Chalmers, speaking at The Australian’s Economic and Social Outlook Conference in Melbourne on Thursday morning, said the government was developing a “uniquely Australian” approach to lifting investment that would underpin economic change similar to that the country went through in the 1950s and 1980s.
Treasurer Jim Chalmers has used a speech to reveal plans to modernise the Australian economy to deal with plans to cut greenhouse gas emissions.Credit: Alex Ellinghausen
Governments around the world are ramping up public investment in renewables and the electrification of their power systems as part of the effort to reach net zero emissions by 2050.
This week, the International Monetary Fund used a report on Australia to argue that if the country did not introduce a carbon price to drive emissions reductions, it should use “strong sectoral policies” including public investment.

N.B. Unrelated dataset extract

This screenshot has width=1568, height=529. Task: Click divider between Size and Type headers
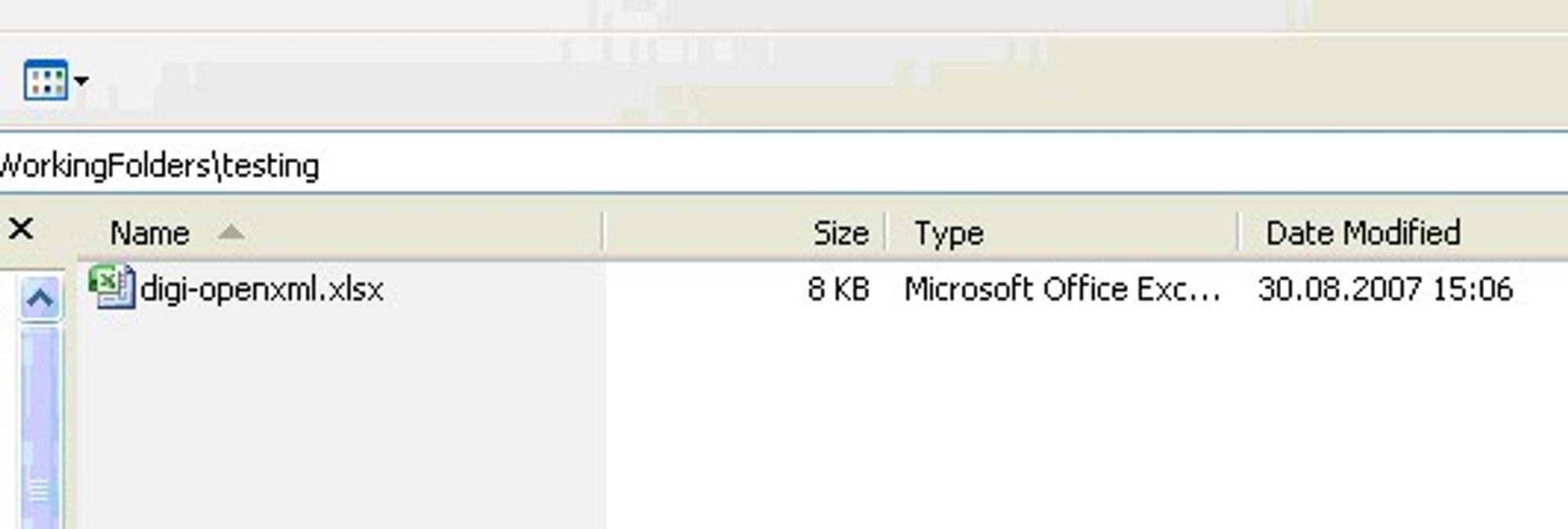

Chalmers said the government was already investing $40 billion into making the country a renewable energy superpower but more money, both private and public, would be necessary to undertake the type of change required to meet Australia’s emissions objectives.
More investment would also be necessary to ensure Australia took advantage of its own unique advantages in areas such as critical minerals or the development of green metals.
“While important building blocks are now in place and progress has been made, we will need to do even more to secure sufficient renewable energy generation, transmission and storage to meet our ambitions,” he said.
A key driver of international investment in renewable energy and new manufacturing has been America’s Inflation Reduction Act, which some analysts believe could funnel up to $US1 trillion into new US-based industries.
Chalmers said while America’s actions were substantial, the government was developing a policy agenda that reflected Australia’s own advantages.
“We will complement, not copy, the priorities and plans of other nations, not just do exactly the same kind of investment with the exact same subsidies,” he said.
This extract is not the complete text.